(Beginning of RECORDS TO USE)
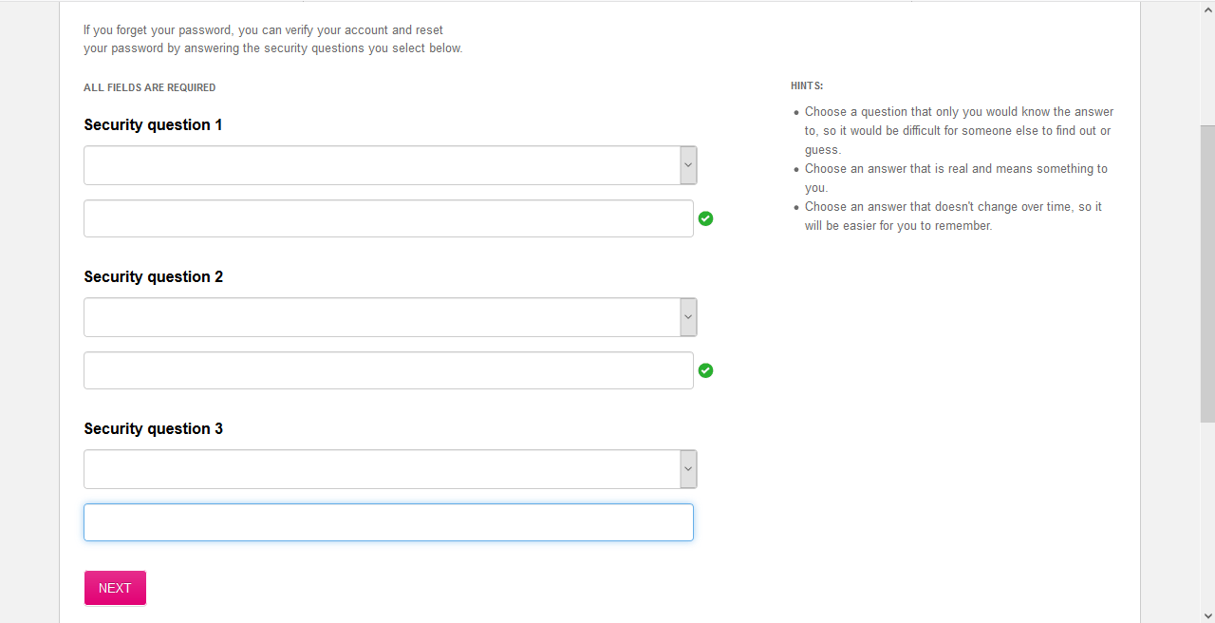The width and height of the screenshot is (1215, 623).
Task: Click the "ALL FIELDS ARE REQUIRED" notice
Action: click(149, 87)
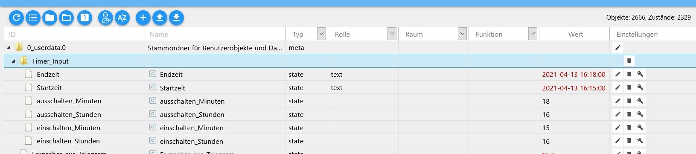
Task: Click the ID filter input field
Action: [75, 34]
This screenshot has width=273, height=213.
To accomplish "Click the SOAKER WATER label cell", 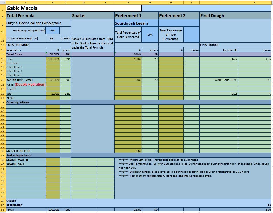I will 26,160.
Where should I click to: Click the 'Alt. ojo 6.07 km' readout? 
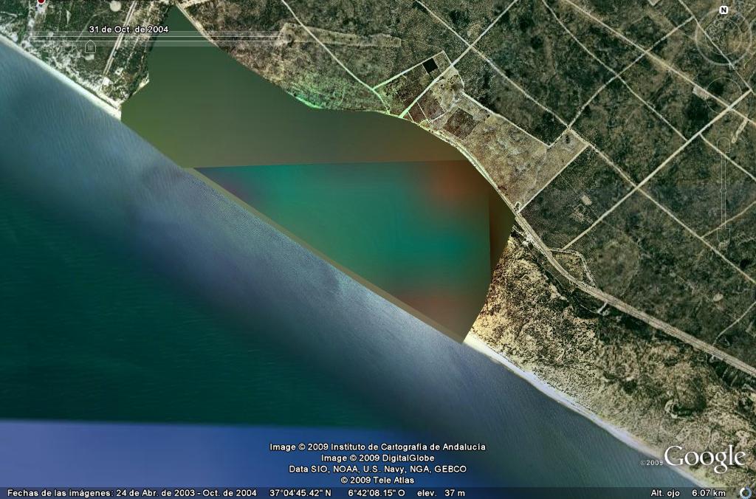coord(687,493)
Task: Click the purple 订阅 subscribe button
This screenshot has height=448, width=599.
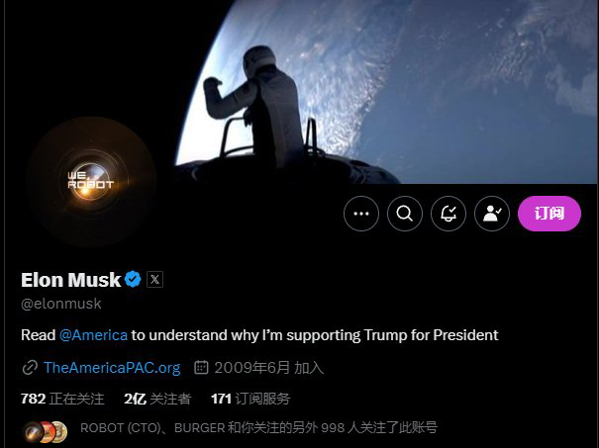Action: pos(549,214)
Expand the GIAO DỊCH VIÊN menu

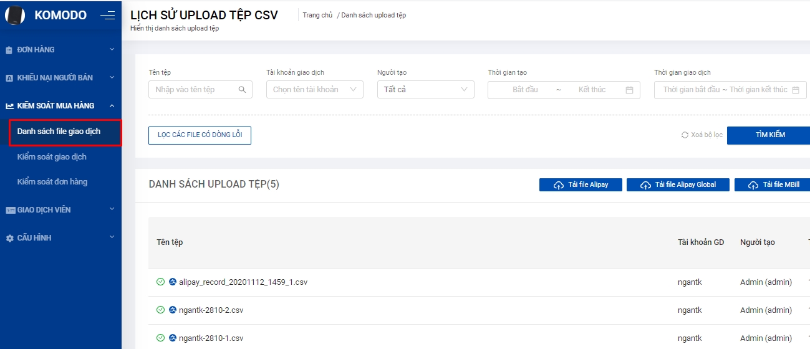tap(60, 210)
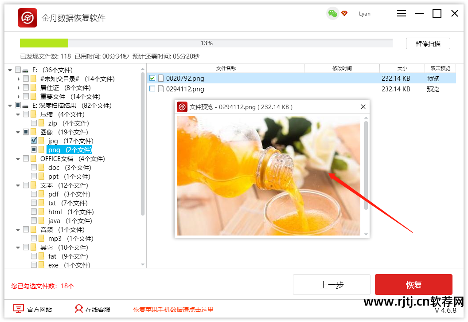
(End of RECORDS TO USE)
*REQUIRED WORK*
Starting from the line that has "Task: Click the purple 订阅 subscribe button" and ending at the last line of the material above, every line should be output exactly; pictures are dropped and nothing else appears.

*RESULT*
Task: Click the purple 订阅 subscribe button
This screenshot has height=448, width=599.
Action: pos(549,214)
Expand the GIAO DỊCH VIÊN menu

tap(60, 210)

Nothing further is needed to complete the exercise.